[Records shown — start]

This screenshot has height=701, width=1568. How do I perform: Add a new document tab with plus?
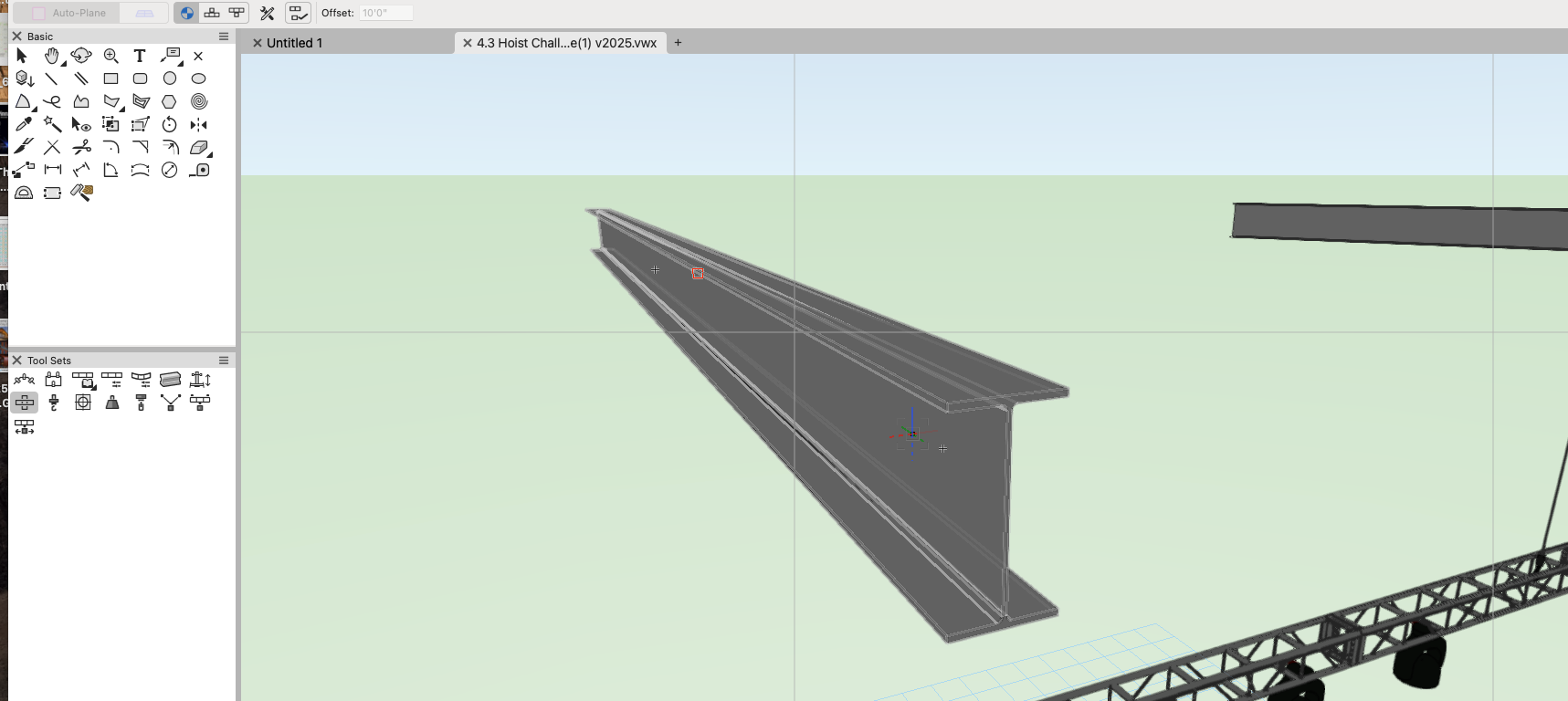point(678,43)
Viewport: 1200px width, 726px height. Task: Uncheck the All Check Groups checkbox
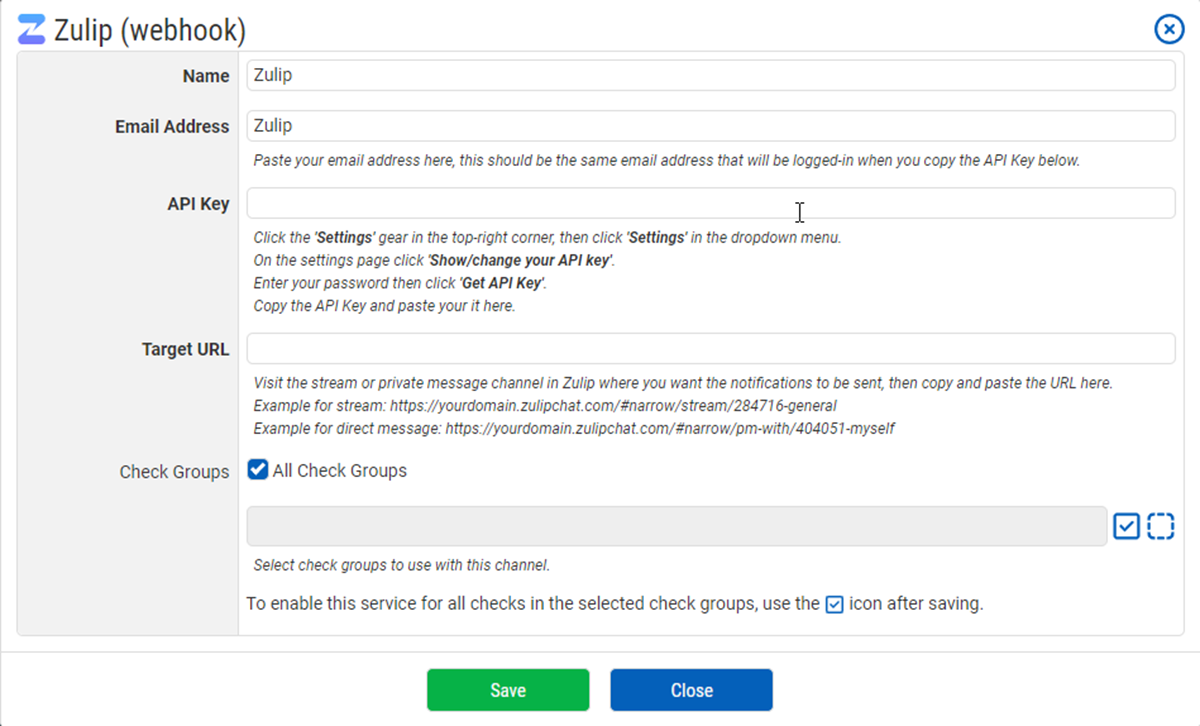point(258,470)
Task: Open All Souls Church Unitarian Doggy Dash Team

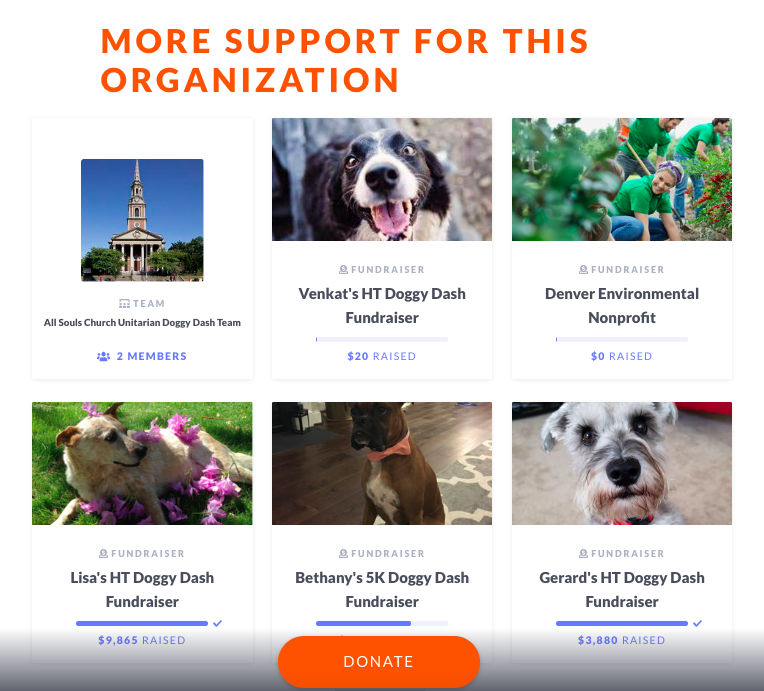Action: 142,323
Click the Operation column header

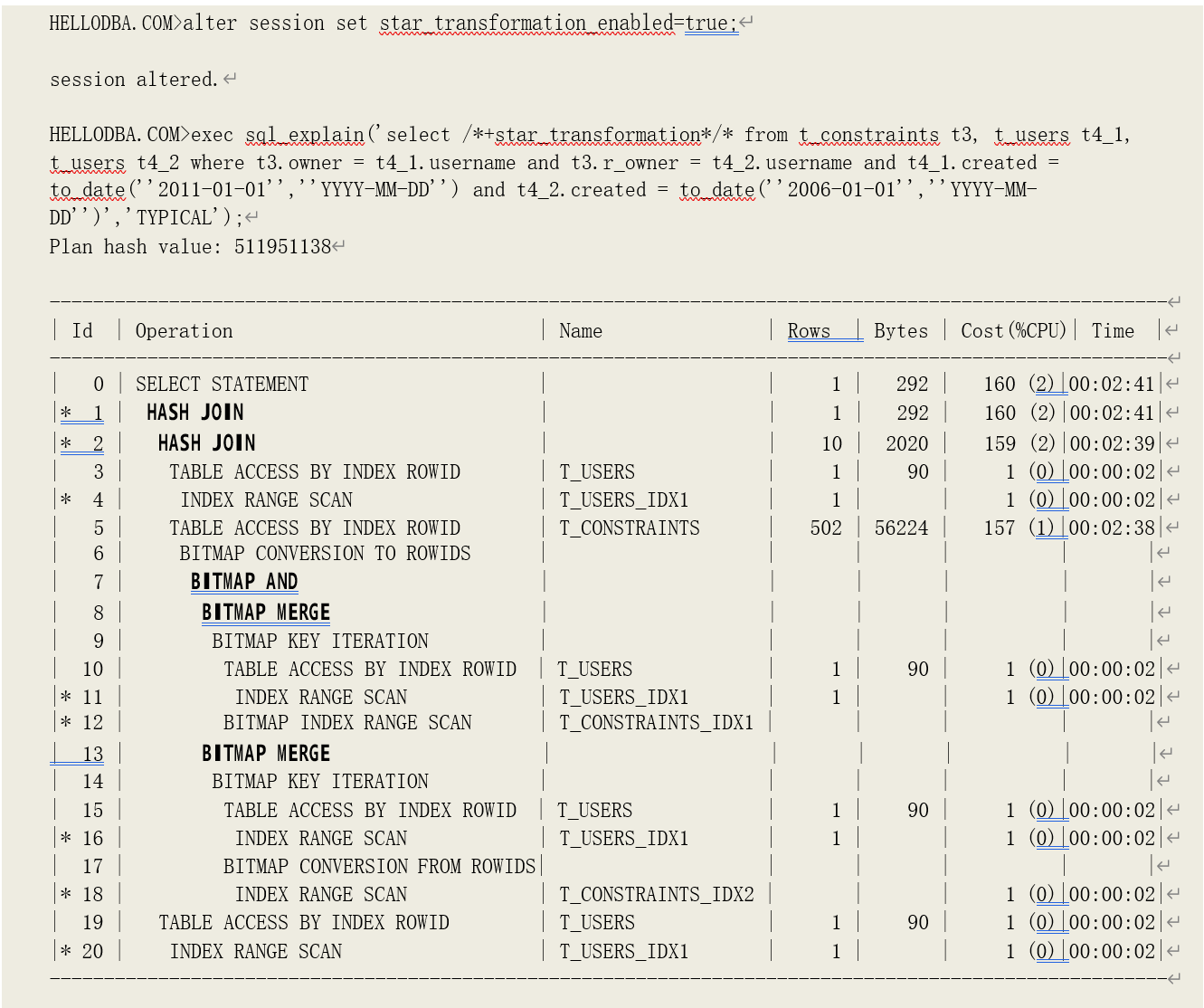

[Records shown — finish]

__What you need to do__: With the pictures omitted, repeat the full set of records above exactly.

__Exercise output__:
This screenshot has height=701, width=1568. How do I perform: Add a new document tab with plus?
point(678,43)
Viewport: 1200px width, 726px height. Task: Uncheck the All Check Groups checkbox
point(258,470)
Task: Open All Souls Church Unitarian Doggy Dash Team

Action: 142,323
Click the Operation column header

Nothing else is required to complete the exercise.